Ouvi sem desejar ouvir; anotei sem, egoisticamente, desejar anotar. Escrevo desejando escrever, mas porque se deve. Uma senhora idosa, isolada num prédio de bairro dormitório, foi descoberta na banheira, putrefacta, 3 anos depois de morta. Parece déjá vu, temos visto recentemente outros casos. Este parece-me ter uma novidade: a senhora tinha cinco filhos!
Em que sociedade estamos a viver? A política, o governo da sociedade, é só o convencionalismo da democracia formal, institucional, ritual, limitada ao voto ocasional? Uma sociedade de eleitores em que afinal toda a gente exerce o seu poder? Ou isto assim não vai lá, porque não podemos admitir que aconteçam coisas destas a "gente". Sei que os meus amigos sentem o que eu sinto ao escrever "gente". Não é "número de eleitor". Já nem é "povo", com as conotações que tinha na minha ideologia iniciada/iniciática na juventude. É simplesmente gente, "homo sum", que se lixe a luta de classes, embora que ela existe é verdade. E, muito mais, que se lixem as brincadeiras perversas dos meninos ex-jotas de fatinho Armani.

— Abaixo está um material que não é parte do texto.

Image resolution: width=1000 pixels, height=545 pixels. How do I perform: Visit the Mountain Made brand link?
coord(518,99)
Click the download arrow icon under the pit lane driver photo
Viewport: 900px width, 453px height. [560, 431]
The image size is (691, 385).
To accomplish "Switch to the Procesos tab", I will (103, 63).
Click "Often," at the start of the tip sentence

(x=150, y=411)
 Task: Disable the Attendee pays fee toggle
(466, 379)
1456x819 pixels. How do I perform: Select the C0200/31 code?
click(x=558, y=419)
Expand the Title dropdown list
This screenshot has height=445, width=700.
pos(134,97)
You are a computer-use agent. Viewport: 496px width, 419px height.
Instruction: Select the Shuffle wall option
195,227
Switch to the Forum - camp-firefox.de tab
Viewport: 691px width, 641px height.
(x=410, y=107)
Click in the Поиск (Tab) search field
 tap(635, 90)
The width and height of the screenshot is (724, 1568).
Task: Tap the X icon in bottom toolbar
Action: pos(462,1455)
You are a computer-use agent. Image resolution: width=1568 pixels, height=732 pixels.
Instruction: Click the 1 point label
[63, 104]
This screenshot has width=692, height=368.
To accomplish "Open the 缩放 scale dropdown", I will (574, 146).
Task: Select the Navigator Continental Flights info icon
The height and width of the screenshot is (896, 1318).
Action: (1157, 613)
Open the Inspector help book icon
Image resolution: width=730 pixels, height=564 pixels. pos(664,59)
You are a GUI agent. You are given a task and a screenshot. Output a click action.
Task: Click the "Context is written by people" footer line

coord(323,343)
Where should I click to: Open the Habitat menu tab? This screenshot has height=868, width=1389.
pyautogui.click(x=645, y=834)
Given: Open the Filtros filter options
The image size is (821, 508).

Claro que mantenho a minha perspetiva ideológica, porque, com abertura não sectária (a melhor coisa que aconteceu a Marx foi o colapso do mundo comunista) e porque acho que ela me permite refletir com abertura mas num quadro mental enquadrador e facilitador. Todavia, com dificuldades. O conflito de classes determinava mudanças, mas muitas vezes sem mudança de sistema. De longe em longe, revoluções, às vezes fracassadas (1848, 1870, mesmo 1917 muitos anos depois). Hoje, parece-me diferente. Não é só o fim de um ciclo político-económico, é a mudança para novo paradigma de civilização.
Desviando a conversa, mas ainda sobre "todo o mundo é composto de mudança", refleti há dois dias com os meus alunos (disciplina de "Racionalidade científica", na licenciatura em Biologia da Universidade Lusófona) com muito interesse e com sucesso, sobre o sentido otimista do progressismo, sobre a dialética, sobre o novo humanismo científico, sobre o princípio antrópico, sobre a espiral dos "retrocessos" aparentes mas a nível superior de evolução, sobre Hegel e Marx (percebendo eles que eu estava a falar do Marx filósofo e cientista, sem intenções minhas propagandísticas).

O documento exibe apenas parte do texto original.